The moderators asked Sanders if he would name a woman, to which the senator avoided committing and simply said, “In all likelihood, I will.”
“For me, it’s not just about nominating a woman, but making sure we have a progressive woman,” Sanders said.
CORONAVIRUSES AND MORE CORONAVIRUSES
Beyond Biden’s announcement, the debate focused on the crisis caused by the rapid spread of the coronavirus, which in the United States. it has left 3,200 cases and 62 deaths, in addition to the closure of schools, restaurants and other establishments in several of the 50 states of the country.
The candidates showed their differences on how to deal with the crisis: Sanders emphasized the root problems of the health system, while Biden tried to focus the discussion on the current crisis and proposed guaranteeing free access to medicines only in this case, but not as general norm.
Biden also asked to deploy the military to help in hospitals. “It is a national emergency. I would summon the military right now,” he said.
BERNIE POINTS TO PHARMACEUTICALS
For his part, Sanders took the opportunity to defend a healthcare model called “Medicare for all”, which would abolish private insurers and guarantee the right to health of all citizens.
“This pandemic exposes the incredible weaknesses of our healthcare system. We are spending twice as much on healthcare as any other country. How in God’s name do we have 87 million people without health insurance?” Asked Sanders, who has championed the Fight for a free system in the US, where there are 340 million inhabitants.
“Why can’t people pay for the medicines they need? Because we have a group of corrupt pharmaceutical companies who are saying: Oh!
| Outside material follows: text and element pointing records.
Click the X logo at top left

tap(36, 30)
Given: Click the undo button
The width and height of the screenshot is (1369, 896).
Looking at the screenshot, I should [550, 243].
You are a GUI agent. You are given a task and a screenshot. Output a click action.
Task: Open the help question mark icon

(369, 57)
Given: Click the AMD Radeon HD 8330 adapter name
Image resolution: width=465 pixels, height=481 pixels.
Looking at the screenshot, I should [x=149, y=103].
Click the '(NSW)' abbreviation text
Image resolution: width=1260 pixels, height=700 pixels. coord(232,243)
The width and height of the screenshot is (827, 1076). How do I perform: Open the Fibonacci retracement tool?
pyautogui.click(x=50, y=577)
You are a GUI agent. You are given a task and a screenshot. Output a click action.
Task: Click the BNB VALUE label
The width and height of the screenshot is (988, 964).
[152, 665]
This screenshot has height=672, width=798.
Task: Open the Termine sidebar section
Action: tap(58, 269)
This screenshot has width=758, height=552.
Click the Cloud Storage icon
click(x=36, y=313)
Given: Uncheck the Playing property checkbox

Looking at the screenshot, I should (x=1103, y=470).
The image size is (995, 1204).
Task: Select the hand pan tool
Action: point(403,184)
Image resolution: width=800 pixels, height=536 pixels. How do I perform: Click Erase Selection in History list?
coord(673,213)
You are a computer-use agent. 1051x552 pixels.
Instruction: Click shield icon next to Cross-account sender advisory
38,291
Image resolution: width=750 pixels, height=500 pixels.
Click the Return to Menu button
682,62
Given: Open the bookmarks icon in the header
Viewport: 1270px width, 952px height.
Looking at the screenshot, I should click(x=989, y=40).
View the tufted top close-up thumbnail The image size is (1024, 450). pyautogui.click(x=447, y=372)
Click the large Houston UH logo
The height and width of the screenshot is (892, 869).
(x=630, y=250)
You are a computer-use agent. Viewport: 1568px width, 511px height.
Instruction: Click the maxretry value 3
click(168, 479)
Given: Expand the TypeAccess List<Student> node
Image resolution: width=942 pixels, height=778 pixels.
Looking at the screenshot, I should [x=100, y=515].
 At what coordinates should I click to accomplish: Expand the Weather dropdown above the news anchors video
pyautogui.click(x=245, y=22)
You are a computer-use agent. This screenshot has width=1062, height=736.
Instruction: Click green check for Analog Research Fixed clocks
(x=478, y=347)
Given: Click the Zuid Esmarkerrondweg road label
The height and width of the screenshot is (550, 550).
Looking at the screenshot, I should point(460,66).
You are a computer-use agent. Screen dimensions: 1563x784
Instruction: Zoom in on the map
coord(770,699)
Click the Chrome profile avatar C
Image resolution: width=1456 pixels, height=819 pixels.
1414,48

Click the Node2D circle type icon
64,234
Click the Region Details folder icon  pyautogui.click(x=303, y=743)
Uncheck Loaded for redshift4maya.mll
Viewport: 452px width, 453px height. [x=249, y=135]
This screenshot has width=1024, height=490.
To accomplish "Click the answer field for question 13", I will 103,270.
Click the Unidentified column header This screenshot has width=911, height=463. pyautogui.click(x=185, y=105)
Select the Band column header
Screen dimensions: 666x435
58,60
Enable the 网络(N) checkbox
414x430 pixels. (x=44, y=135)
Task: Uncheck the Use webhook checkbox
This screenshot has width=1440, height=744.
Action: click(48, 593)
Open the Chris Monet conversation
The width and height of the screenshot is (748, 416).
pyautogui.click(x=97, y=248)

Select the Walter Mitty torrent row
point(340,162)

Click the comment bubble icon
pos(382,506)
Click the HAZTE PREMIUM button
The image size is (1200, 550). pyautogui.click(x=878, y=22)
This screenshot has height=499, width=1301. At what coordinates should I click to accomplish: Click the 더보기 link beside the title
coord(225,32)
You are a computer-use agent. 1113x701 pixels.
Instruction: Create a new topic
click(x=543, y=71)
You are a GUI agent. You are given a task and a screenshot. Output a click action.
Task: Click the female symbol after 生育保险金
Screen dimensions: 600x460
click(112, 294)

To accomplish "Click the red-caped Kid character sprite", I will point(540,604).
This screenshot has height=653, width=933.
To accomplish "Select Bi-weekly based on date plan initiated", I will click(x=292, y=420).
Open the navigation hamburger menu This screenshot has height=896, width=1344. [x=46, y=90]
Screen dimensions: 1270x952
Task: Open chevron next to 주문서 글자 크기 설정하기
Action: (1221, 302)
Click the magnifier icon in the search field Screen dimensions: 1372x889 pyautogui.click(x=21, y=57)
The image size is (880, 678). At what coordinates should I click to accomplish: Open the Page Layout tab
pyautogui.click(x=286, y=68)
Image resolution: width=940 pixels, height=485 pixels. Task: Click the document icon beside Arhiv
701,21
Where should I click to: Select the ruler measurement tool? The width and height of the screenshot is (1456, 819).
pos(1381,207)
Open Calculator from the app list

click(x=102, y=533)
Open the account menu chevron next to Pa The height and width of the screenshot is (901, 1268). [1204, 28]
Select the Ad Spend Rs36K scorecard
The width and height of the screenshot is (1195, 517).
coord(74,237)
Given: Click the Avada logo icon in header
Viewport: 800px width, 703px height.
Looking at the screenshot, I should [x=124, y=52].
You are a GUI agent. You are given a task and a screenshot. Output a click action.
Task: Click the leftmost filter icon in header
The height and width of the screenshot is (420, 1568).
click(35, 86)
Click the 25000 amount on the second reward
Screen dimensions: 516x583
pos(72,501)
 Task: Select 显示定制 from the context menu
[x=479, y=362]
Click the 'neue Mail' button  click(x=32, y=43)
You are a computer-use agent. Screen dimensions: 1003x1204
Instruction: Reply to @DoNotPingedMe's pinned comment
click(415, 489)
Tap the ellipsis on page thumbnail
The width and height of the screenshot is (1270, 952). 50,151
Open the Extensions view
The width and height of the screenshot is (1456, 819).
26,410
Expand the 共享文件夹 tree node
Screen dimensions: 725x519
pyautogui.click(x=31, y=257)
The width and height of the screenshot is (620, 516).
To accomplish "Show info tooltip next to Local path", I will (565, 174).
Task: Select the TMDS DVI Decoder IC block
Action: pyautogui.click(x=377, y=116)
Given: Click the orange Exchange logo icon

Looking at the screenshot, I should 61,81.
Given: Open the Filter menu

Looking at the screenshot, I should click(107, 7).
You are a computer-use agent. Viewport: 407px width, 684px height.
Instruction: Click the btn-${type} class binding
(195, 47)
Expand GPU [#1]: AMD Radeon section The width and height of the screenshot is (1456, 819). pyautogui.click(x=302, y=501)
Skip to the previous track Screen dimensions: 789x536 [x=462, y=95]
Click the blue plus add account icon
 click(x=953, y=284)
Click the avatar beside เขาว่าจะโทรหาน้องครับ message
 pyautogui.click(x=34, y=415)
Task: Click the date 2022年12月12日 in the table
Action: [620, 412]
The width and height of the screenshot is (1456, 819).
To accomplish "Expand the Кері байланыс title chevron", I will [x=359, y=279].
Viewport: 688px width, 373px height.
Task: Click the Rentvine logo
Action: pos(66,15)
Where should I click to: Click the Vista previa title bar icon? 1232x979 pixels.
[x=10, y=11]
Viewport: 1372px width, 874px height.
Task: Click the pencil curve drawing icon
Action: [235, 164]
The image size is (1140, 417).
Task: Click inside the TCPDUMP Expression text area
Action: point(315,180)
This is an opportunity, we are going to make a fortune!” Emphasized Sanders, while rubbing his hands.
SOAP AND DISINFECTANT GEL FOR CANDIDATES
In addition, during the debate, the moderators asked the candidates what measures they have taken to protect themselves from the coronavirus.
Sanders, 78, who had a heart attack a few months ago, said he is “being very careful” with the people he interacts with and using “a lot of soap and a lot of hand sanitizer gel.”
For his part, Biden, 77, revealed that he has a disinfectant gel in the luggage he carries with him.
The two, who are considered at-risk populations due to their advanced age, refused to shake hands at the beginning of the debate and greeted each other with their elbows together.
NEXT PRIMARY IS TUESDAY
On the primary calendar, the next key date is Tuesday, when millions of people are called to the polls in the states of Arizona, Illinois, Florida and Ohio.
Those primaries are currently scheduled, although two states (Georgia and Louisiana) have delayed their elections and Wyoming has established a vote by mail.
In U.S.A. the primary process is a matter of mathematics: the candidate who manages to win the support of a larger number of delegates at the party convention, in which the candidate is formally appointed, wins the Democratic nomination.
This year there will be 3,979 delegates to the convention, so applicants must win at least 1,990 (50% plus one) to secure victory.
For now, Biden leads the race with 890 winners, while Sanders is backed by 736.